Teknasyon Mar 2, 2026

Kotlin Enums: Replace values() with entries

Article Summary

Ilyas Ipek from Teknasyon reveals a hidden performance killer in Kotlin that most Android devs hit daily. That innocent enum.values() call? It's silently allocating and cloning arrays every single time.

Kotlin 1.9.0 introduced a stable replacement for the problematic values() method on enums. The old approach created performance bugs through repeated allocations and returned mutable arrays that were clumsy to work with. The new entries property solves all three major pain points.

Key Takeaways

Critical Insight

Switching from enum.values() to enum.entries eliminates repeated allocations, provides immutability, and unlocks better API design for enum operations.

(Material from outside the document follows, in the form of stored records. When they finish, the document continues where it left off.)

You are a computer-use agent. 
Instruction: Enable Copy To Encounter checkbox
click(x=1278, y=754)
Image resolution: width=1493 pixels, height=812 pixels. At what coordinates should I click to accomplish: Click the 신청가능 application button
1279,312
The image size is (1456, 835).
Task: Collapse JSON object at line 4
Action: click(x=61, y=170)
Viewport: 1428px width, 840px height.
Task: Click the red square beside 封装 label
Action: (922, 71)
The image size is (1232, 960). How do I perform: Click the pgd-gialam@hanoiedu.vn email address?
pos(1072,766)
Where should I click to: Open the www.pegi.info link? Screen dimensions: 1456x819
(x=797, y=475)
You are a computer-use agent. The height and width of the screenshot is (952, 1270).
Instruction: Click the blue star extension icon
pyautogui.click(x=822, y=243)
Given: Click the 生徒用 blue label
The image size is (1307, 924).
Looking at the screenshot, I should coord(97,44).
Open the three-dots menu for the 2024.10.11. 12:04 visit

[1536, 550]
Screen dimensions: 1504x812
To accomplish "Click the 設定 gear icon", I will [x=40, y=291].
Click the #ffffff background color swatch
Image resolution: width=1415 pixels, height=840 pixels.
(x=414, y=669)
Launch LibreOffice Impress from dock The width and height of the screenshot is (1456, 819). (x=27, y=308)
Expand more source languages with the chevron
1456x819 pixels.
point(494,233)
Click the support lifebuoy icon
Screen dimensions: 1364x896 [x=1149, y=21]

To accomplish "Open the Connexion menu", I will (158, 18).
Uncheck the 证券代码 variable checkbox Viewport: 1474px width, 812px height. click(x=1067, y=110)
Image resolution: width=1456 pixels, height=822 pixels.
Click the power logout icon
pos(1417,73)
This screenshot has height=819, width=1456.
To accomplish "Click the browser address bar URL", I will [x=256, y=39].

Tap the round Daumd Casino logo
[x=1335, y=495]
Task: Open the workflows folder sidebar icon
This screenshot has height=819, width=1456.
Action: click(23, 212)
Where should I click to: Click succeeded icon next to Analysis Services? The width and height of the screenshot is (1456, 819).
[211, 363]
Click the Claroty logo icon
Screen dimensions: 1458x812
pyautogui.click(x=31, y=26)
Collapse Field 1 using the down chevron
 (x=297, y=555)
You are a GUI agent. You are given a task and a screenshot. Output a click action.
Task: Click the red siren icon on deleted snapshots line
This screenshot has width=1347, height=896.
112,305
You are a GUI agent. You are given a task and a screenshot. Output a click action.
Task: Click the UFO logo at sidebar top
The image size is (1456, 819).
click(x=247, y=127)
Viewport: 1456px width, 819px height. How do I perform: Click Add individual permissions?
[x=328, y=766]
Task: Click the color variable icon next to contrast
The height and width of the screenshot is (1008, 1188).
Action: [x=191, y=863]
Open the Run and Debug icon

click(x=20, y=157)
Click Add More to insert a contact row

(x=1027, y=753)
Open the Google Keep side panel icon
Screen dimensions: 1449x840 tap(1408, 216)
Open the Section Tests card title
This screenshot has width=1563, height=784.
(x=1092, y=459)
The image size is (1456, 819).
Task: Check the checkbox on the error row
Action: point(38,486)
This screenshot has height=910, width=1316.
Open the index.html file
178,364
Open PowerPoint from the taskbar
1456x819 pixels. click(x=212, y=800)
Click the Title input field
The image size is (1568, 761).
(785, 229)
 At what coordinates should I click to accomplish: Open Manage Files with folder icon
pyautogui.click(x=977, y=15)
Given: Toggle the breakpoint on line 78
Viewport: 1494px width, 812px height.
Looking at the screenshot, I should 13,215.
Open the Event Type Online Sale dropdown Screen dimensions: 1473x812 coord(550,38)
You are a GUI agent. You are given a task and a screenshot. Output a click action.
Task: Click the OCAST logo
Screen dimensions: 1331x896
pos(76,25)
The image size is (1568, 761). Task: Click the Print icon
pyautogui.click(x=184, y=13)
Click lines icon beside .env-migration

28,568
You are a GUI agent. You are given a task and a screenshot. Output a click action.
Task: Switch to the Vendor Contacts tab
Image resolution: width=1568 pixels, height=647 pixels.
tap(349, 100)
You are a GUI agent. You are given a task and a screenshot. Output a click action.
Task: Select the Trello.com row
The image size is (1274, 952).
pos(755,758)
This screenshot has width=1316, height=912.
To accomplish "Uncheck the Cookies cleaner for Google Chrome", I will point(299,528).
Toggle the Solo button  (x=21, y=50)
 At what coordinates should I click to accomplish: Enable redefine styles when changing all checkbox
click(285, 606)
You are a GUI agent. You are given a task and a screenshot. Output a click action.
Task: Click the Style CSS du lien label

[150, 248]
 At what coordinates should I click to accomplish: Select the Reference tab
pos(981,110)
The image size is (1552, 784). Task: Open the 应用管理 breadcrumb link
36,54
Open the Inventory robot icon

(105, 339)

The article links to real-world performance issue examples that show just how costly this pattern can be in production apps.

About This Article

Problem

Kotlin's values() method on enums returns a mutable Array<E>, which means developers have to manually convert arrays to lists. This makes it hard to build flexible APIs and add custom enum-specific functions.

Solution

Ilyas Ipek at Teknasyon Engineering suggests using the entries property instead. It returns EnumEntries<E>, which extends List<E>. This lets developers write custom extension functions like fun <E : Enum<E>> EnumEntries<E>.someExtension(): E.

Impact

The entries property became stable in Kotlin 1.9.0, after being experimental in 1.8.20. It provides immutability and uses consistent pre-allocated list instances, so you don't need to clone arrays every time you call it.